Traumatic stress-enhanced ethanol drinking: Sex, but not stress responsivity, alters sensitivity to the effects of a CRF-R1 antagonist and a GPR39 agonist in mice.

BACKGROUND

Predator stress (PS) is used to model trauma leading to post-traumatic stress disorder, and it increases ethanol drinking in a proportion of male and female rodents. The goals of the present studies were to identify male and female mice with prior binge drinking experience that exhibited sensitivity and resilience to PS-enhanced drinking and then to test two target molecules (corticotropin releasing factor receptor 1 [CRF-R1] antagonist NBI-27914 [NBI] and G-protein coupled receptor 39 [GPR39] agonist TC-G 1008 [TC-G]) for their ability to selectively reduce PS-enhanced drinking.

METHODS

Adult male and female C57BL/6J mice received seven binge ethanol sessions, a period of abstinence, and acclimation to lickometer chambers to examine the effects of NBI or TC-G on stress-associated drinking.

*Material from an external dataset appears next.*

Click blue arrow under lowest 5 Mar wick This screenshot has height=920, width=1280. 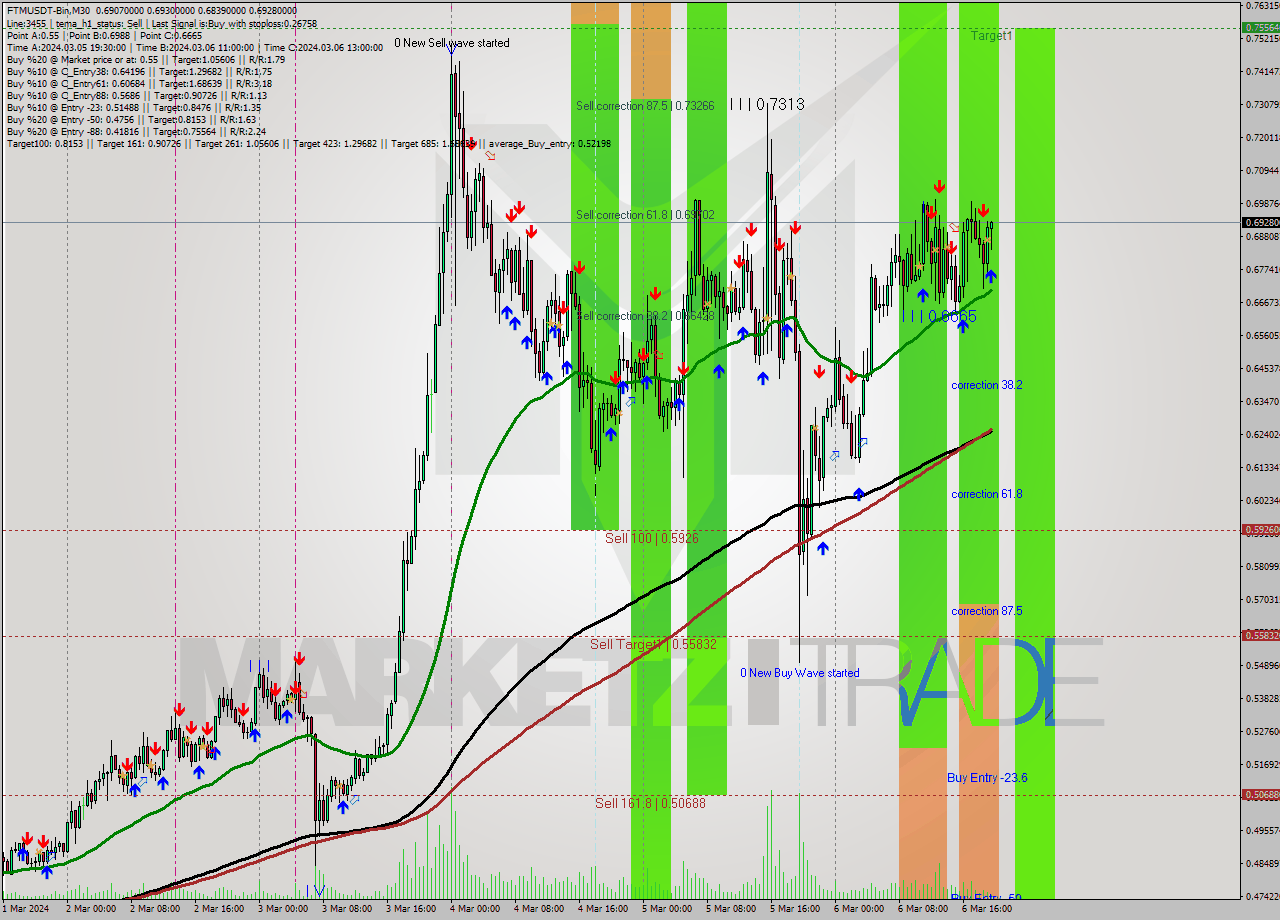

Following establishment of stable baseline (BL) drinking and four intermittent PS exposures, mice were classified into "Sensitive" and "Resilient" subgroups, based on the change in ethanol drinking from BL after PS2-4. Then, mice received injections of vehicle or drug (NBI or TC-G) in a within-subjects design. Control studies examined the effects of NBI or TC-G on binge drinking, locomotor activity, and saccharin intake.

RESULTS

NBI and TC-G significantly suppressed binge drinking in male and female mice in the control studies. However, sensitivity to the ability of the compounds to decrease PS-enhanced drinking did not differ between animals in the "PS-sensitive" versus "PS-resilient" subgroups, and female mice were insensitive to TC-G in the traumatic stress drinking model. Specifically, NBI doses of 5 and 10 mg/kg (males) and 12.5 mg/kg (females) significantly decreased PS-associated drinking in both subgroups. TC-G (7.5 mg/kg) significantly decreased PS-associated drinking in both subgroups of male mice but not in female mice.

CONCLUSIONS

The present findings suggest that stress sensitivity and subsequent enhanced ethanol drinking in the "Sensitive" subgroup may not increase sensitivity to CRF-R1 antagonism or GPR39 agonism.